Like most Americans, I had assumed that the billions of dollars in federal homeland security funds channeled to the states went to monitor al-Qaeda sleeper cells planning terrorist attacks, or extremists who blow up health clinics and federal buildings. It never dawned on me that tax dollars collected during Gov. Robert L. Ehrlich's time in office could be paying for agents to infiltrate Quaker peace groups and anti-death penalty activists in Maryland.
One agent's report regarding a March 16, 2005, meeting was filed from "the Electrik Maid activist center in Takoma Park." After recording by name the presence of several of my constituents and "a representative from American University's chapter of Amnesty International," it notes: "The meeting was primarily concerned with getting people to put up fliers and getting information out to local businesses and churches about the upcoming events pertaining to the execution [of a death row inmate]. . . . The group discussed soliciting donations for signs, flyers and other administrative expenses."

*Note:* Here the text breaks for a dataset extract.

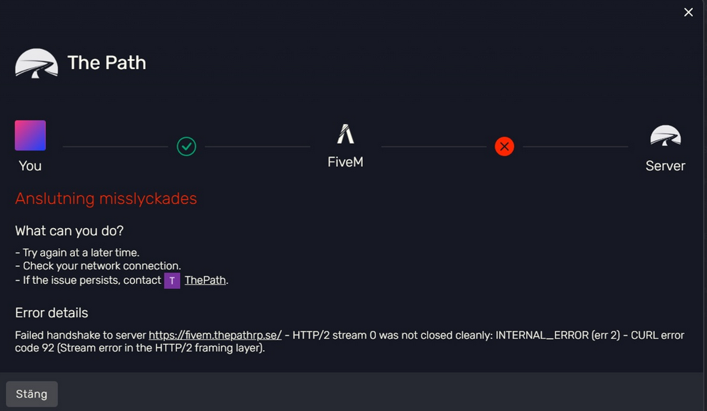Click the The Path server logo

Indeed, from the 46 pages of government documents released to the American Civil Liberties Union of Maryland, it is clear that none of the undercover operatives found anything criminal going on, just the normal pursuits of citizen politics. Through all of the "silent witness vigils," "peaceful demonstrations," and "speeches by activists and politicians," the most dramatic moment comes when a heckler backing the death penalty gives "protesters the finger" at a rally in Baltimore. Most of the reports end with statements such as this from March 15, 2005: "No intelligence has been gathered at this point that there are any illegal or disruptive actions planned for any of the scheduled events either to bring attention to the case or the issue generally."
And yet the police surveillance continued for more than a year -- even with dozens of unsolved homicides and a tidal wave of financial fraud in our state. Why? What were the motivations behind these odd orders? Why were peace groups and death penalty opponents selected in the first place? And why was the name of at least one antiwar activist entered in a "Washington-Baltimore High Intensity Drug Trafficking Area" database under the Orwellian headings of "Primary Crime: Terrorism-anti-government" and "Secondary Crime: Terrorism-Anti-War Protesters"? Has it become standard operating procedure across the country to describe peace activists as "terrorists"?

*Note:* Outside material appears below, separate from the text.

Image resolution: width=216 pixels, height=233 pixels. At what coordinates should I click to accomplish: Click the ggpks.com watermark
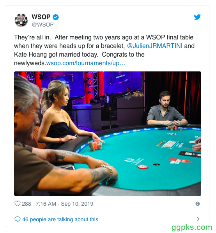tap(192, 228)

These questions require answers. The chairman of the Senate Judicial Proceedings Committee, Brian Frosh, is arranging for hearings in September. Spying on citizens chills our essential freedom to engage in political assembly and to petition the government for redress of grievances. The selective targeting of citizens for surveillance based on their political beliefs creates the sinister atmosphere of a banana republic where people seeking reform are treated like enemies of the state.

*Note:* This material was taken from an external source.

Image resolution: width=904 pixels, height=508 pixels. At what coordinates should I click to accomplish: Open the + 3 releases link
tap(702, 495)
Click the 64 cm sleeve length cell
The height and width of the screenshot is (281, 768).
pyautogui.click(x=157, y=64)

The sad thing about this episode is that the reports filed by the agents seem resigned and guilty, as if they knew their whole detail was wrong in the first place. Now, alas, the wheel of investigation turns to them, the inevitable result of political authorities injecting the paranoid style into government. Let us treat them fairly but reassert some basic constitutional values here. Citizens should never have to fear that their political activism will be treated like a homeland security threat.
-- Jamie Raskin
Silver Spring
The writer is a Maryland state senator representing Silver Spring and Takoma Park and a law professor at American University. He serves on the Senate Judicial Proceedings Committee.